Producir un disco implica una fuerte inversión, entre otros deben contarse los gastos de estudio de grabación, contratación de músicos y técnicos, diseño gráfico de carpetas, gastos de fabricación de los discos, gastos de administración y gestión, distribución a las tiendas, impuestos y gastos de promoción, equivalentes a la publicidad del disco. Las empresas que asumen estos gastos son las Productoras.

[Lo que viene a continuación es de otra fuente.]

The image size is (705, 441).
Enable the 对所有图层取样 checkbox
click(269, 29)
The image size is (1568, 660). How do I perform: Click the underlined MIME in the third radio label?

Las compañías multinacionales dedican grandes cantidades de dinero a la producción y promoción internacional de sus productos. Si el disco que producen obtiene éxito las ganancias son millonarias, pero si fracasa se pierde toda la inversión. Por ello, las grandes tienden a no arriesgarse en la producción de música original; cuentan con ejecutivos que calculan las posibilidades de rentabilizar cada nuevo lanzamiento musical como si fuese sólo un producto de consumo, dejando en segundo lugar las consideraciones artísticas. Así vemos cómo, en muchas ocasiones, estrellas masivamente apoyadas por la industria musical resultan ser productos de marketing, simples imágenes al servicio de una estrategia comercial, de los que nadie se acuerda transcurridos unos años.
Las compañías independientes invierten mucho menos dinero en el lanzamiento y promoción de un disco. Estas tienden a arriesgarse más en la búsqueda del talento musical, apoyando nuevas músicas y artistas originales, aunque sus productos de dirigen a un numero reducido de compradores.
Las compañías piratas graban copias ilegales de los productos de otras compañías y las ofrecen a un precio inferior. Se trata de un fraude, un negocio ilegal, que produce verdaderos quebraderos de cabeza a las grandes compañías.
Otro gran problema para las multinacionales de la música y para sus autores e intérpretes es la música en Internet. La facilidad con que se accede a cualquier disco de cualquier intérprete en la red, hace que sea un grave problema para la industria discográfica y para la música en general.
Durante el siglo XIX los compositores dependían de la honradez de sus editores, no siempre asegurada, para el cobro de un porcentaje de lo producido por sus obras. La industria discográfica y los medios de comunicación como la radio y la televisión han marcado en el siglo XX un cambio en las condiciones sociales del compositor, significando nuevas fuentes de ingresos a través de los derechos de autor.
La SOCIEDAD GENERAL DE AUTORES DE ESPAÑA, o SGAE, fundada en 1899, entre otros, por Ruperto Chapí (compositor de la Zarzuela “La Revoltosa”), es la entidad que gestiona en nuestro país los derechos que genera la música, además del teatro y el cine. Por cada disco vendido o cuando la obra de un compositor se interpreta en salas de concierto, teatros, radio, televisión o cualquier otro medio, la SGAE se encarga de que su autor cobre un canon, o cantidad de dinero, por cada ocasión que su obra genera beneficios.
Toda obra musical cuyo autor esté vivo o haya fallecido hace menos de setenta años está obligada en España a pagar a su autor o herederos legales, derechos de autor por su interpretación pública, difusión o publicación. Si el autor falleció hace mas de 70 años la obra se considera “de dominio público” y no paga derechos de autor.